Using the data that follows, return exactly the lines from the one that contains "You are a computer-use agent." through the one that contains "Viewport: 843px width, 560px", ends included.

SOURCE MATERIAL -
■ ■ ■ ■ ■ ■ ■
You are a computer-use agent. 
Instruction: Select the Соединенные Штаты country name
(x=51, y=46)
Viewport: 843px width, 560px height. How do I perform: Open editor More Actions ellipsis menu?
■ ■ ■ ■ ■ ■ ■
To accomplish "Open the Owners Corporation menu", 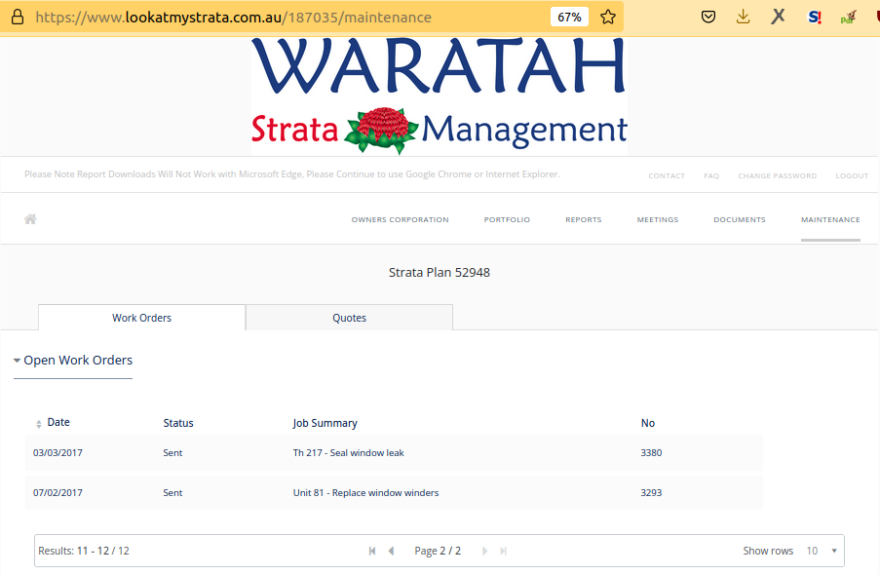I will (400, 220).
■ ■ ■ ■ ■ ■ ■
RESPONSE -
You are a computer-use agent. 
Instruction: Select the Соединенные Штаты country name
(x=51, y=46)
Viewport: 843px width, 560px height. How do I perform: Open editor More Actions ellipsis menu?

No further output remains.